The findings will be published online June 12, 2011 by JAMA, the Journal of the American Medical Association. The research also will be presented on June 13, 2011 at the AcademyHealth's annual research meeting in Seattle, WA.
"This is one of the first studies to tie patient-level outcomes to daily ambulance diversion logs across multiple cities and counties," says senior author Renee Y. Hsia, MD, assistant professor of emergency medicine at UCSF. She also works as an emergency physician attending at San Francisco General Hospital.
"Everyone knows that ER crowding is a problem. What people need to know is whether crowding affects them and their health. Those of us who work in the ER know that when it's crowded, it affects our ability to provide optimal care. In the study, we finally show that when ambulances are diverted, the outcomes of patients with acute myocardial infarction are worse. In fact, for every 100 patients who are unfortunate enough to have a heart attack when ambulances are being diverted for long periods of time, our study shows that there are three potentially avoidable deaths."
Ambulance diversion is triggered when a hospital's ER is too busy to accept new patients. The ER is temporarily closed, and the ambulance takes the patient to the next available ER, sometimes miles away. For patients undergoing a heart attack, the lost time can be critical.
Ambulance diversion is a particularly common practice in urban settings. The National Center for Health Statistics has estimated that hospitals divert more than half a million ambulances annually in the United States, especially in winter, averaging about one ambulance every minute.
The study examined the outcomes of 13,860 Medicare patients admitted between 2000 and 2005, as well as daily ambulance logs from four densely populated counties in California - Los Angeles, San Francisco, San Mateo and Santa Clara. The counties represent 63 percent of the state's population. The data encompassed 508 different zip codes and 149 emergency departments.
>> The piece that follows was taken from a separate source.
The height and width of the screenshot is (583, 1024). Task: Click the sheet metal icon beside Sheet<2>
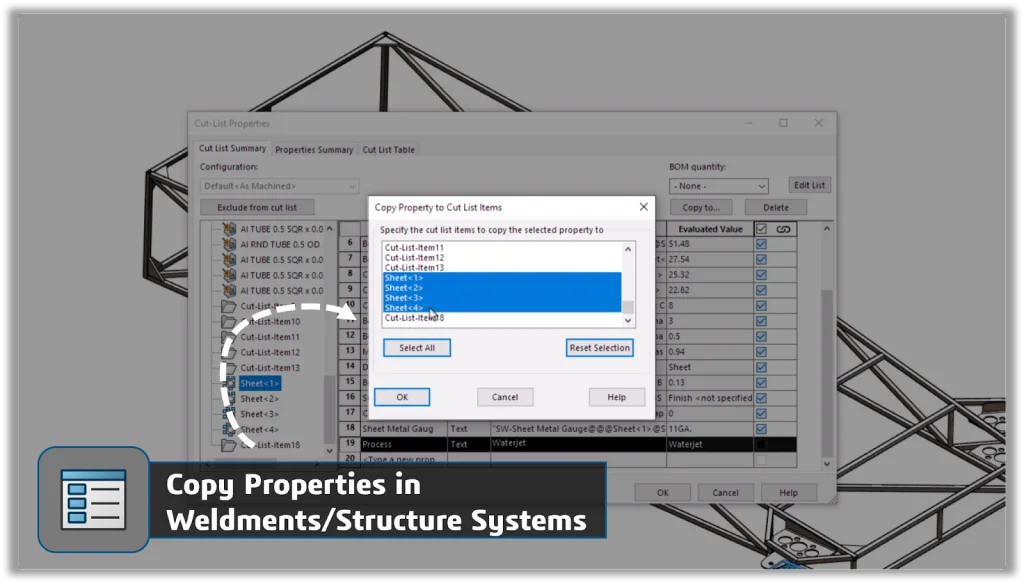tap(229, 399)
When the closest ER was on diversion status for at least 12 hours, long-term mortality rates of patients rose during a 30-day, 90-day, 9-month and 1-year period. For example, the 30-day mortality rate of heart attack patients unaffected by diversion on their day of admission was 15 percent compared to an 18 percent mortality rate for patients admitted to the hospital on days with more than 12 hours of diversion. One-year mortality for patients not affected by diversion was 29 percent compared to 32 percent for diverted patients, even when controlling for age, co-morbidities, catheterization capabilities, hospital size, and other factors.
The authors say the study points to the need for hospitals to reapportion resources to reduce ER crowding and prolonged ambulance diversion.
"While demand on emergency care is increasing...supply of emergency care is decreasing," the authors note. "If these issues are not addressed on a larger scale, ED conditions will deteriorate, leaving significant implications for all."
The study was supported by funding from the Robert Wood Johnson Foundation, the National Institutes of Health/National Center for Research Resources, and the Clinical & Translational Science Institute at UCSF. The sponsors had no role in the design and conduct of the study, in the gathering and analysis of data or the writing of the report.